» **Exercise aim**: Where "legend" appears in a line of the entries below, that line should be copied.

» **Information given**:
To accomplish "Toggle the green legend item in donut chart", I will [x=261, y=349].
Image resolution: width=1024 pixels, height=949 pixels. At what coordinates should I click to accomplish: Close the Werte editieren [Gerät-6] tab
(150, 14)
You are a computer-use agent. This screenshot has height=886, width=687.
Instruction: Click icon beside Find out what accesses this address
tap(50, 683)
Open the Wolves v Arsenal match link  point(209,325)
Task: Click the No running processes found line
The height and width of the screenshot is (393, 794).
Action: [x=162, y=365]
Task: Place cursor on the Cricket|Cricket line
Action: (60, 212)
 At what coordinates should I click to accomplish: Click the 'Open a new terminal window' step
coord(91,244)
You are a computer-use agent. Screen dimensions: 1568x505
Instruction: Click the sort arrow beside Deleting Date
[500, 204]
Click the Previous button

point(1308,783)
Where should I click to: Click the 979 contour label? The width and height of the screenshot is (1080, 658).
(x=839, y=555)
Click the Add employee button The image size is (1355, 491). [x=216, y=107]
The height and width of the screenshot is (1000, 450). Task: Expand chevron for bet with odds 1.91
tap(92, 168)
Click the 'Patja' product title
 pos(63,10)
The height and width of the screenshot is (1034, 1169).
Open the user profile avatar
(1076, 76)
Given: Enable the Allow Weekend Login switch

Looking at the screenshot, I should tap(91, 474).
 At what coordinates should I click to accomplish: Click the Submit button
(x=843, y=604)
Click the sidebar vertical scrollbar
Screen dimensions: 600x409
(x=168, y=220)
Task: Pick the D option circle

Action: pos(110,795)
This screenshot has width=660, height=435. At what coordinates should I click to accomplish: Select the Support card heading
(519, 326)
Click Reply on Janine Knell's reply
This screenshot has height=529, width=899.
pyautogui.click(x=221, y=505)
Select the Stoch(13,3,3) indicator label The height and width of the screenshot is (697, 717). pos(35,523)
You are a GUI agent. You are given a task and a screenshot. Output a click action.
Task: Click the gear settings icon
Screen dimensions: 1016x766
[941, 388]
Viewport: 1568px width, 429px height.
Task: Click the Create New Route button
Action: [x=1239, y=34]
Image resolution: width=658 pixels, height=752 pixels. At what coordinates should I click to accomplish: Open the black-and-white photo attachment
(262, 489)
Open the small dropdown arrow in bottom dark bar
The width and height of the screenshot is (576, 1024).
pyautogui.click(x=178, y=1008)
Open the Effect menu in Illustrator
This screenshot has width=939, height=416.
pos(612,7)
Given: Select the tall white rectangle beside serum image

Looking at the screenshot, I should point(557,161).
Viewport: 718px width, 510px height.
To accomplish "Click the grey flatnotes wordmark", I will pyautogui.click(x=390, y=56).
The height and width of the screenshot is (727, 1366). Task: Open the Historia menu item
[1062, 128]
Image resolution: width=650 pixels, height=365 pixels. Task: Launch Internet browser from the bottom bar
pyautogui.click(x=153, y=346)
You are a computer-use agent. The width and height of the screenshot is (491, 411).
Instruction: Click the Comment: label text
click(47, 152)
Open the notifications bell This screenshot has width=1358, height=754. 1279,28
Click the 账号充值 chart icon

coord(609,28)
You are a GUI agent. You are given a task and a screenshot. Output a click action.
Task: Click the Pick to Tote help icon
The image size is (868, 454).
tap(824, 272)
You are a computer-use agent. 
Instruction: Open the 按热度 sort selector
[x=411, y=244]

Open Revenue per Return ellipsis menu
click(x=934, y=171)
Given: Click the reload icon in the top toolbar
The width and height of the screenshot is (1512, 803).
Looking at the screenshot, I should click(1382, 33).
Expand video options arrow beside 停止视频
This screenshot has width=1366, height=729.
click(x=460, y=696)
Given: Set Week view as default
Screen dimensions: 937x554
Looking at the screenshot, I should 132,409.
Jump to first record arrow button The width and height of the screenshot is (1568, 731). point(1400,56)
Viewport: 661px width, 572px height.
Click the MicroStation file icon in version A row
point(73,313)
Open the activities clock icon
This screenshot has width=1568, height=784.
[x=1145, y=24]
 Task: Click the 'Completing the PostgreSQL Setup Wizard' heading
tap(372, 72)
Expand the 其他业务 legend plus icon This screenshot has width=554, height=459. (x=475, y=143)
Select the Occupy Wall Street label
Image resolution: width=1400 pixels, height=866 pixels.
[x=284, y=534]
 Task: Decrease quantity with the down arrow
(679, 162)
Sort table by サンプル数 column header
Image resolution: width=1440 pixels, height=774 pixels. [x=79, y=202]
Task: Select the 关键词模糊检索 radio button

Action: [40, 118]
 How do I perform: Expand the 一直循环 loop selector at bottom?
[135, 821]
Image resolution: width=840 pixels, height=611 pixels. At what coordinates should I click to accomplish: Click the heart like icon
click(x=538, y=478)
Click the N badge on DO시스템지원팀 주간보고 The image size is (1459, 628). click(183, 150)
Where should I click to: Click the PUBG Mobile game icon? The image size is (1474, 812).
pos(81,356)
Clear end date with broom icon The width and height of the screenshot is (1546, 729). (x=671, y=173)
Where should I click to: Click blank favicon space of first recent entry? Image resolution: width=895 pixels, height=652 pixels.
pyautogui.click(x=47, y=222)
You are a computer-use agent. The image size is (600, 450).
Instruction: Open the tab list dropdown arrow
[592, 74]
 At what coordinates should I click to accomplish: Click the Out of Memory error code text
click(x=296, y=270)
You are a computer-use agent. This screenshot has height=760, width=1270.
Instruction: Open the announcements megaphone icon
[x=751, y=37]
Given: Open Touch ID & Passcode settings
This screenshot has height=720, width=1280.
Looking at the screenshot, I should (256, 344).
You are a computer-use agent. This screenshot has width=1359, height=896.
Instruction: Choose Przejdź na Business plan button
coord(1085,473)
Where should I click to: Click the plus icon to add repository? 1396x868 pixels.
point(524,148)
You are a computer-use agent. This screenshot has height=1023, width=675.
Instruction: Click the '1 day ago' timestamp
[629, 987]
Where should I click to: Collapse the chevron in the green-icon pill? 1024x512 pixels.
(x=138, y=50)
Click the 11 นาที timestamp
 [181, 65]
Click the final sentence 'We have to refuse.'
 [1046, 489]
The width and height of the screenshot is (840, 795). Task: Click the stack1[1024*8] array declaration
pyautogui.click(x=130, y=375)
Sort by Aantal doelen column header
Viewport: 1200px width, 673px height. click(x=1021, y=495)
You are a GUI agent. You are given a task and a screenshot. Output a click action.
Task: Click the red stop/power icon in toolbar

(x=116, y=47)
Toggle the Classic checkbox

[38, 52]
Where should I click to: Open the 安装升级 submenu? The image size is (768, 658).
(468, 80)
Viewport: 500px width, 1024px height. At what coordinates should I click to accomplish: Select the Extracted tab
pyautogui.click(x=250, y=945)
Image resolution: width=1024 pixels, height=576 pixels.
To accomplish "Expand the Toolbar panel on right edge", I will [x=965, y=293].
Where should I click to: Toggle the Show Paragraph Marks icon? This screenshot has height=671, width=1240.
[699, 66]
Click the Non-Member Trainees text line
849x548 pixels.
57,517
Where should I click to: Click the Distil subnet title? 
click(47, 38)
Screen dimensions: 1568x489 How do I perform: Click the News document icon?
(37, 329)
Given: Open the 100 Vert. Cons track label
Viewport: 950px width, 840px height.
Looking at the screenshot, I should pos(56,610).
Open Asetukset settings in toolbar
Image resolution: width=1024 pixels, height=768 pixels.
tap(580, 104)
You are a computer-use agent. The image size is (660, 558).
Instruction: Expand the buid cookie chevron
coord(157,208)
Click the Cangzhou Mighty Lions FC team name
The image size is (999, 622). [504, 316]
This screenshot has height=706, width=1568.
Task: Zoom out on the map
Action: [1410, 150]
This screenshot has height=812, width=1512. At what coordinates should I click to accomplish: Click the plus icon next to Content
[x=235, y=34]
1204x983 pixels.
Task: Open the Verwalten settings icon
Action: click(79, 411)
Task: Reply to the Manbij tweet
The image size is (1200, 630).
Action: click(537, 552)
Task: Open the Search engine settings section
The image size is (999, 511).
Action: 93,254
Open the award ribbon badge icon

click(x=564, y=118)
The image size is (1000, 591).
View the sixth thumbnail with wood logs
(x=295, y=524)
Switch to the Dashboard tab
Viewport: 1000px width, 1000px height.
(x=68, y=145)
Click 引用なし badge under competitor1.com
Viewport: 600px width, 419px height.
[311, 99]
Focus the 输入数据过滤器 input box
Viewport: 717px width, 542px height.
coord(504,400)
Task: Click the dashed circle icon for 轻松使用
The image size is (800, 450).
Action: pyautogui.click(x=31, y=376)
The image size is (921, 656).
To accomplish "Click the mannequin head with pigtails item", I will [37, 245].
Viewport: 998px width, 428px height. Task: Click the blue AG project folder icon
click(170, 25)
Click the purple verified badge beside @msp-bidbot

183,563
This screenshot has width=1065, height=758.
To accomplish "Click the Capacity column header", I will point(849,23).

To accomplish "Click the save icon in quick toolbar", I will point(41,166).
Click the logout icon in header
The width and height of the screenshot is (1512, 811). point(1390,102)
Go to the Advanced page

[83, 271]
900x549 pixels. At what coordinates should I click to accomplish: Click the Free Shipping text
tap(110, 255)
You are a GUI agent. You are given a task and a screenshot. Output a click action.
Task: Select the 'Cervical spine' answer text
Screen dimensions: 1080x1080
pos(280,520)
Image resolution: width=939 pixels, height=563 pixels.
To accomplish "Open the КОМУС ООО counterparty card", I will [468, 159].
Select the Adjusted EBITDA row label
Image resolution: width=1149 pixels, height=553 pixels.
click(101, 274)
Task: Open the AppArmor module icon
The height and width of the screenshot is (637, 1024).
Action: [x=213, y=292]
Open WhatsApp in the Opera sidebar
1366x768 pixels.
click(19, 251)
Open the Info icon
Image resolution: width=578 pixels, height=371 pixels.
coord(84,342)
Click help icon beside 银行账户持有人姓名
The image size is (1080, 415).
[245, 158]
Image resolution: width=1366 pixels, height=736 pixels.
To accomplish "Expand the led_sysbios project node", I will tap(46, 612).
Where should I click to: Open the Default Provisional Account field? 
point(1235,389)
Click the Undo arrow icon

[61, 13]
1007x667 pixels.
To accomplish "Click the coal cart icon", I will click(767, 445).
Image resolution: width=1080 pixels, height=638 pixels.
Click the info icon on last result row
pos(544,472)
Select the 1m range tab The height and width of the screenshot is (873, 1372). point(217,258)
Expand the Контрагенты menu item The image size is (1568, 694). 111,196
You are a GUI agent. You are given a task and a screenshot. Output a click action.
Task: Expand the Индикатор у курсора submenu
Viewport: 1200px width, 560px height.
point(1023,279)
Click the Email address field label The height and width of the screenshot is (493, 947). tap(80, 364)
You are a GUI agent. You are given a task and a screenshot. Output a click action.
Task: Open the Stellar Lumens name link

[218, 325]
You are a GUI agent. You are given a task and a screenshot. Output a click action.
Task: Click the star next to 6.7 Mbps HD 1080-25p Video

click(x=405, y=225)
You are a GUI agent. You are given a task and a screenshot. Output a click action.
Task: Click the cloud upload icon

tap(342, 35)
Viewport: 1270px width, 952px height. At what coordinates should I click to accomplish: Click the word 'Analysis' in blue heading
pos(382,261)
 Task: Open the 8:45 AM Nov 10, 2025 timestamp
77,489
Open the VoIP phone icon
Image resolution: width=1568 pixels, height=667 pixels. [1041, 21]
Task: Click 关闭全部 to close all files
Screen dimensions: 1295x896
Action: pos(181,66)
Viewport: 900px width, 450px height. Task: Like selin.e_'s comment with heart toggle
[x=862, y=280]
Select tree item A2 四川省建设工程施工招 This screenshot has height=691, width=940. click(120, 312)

» **Exercise response**:
To accomplish "Toggle the green legend item in donut chart", I will [x=261, y=349].
Expand the 其他业务 legend plus icon This screenshot has width=554, height=459. (x=475, y=143)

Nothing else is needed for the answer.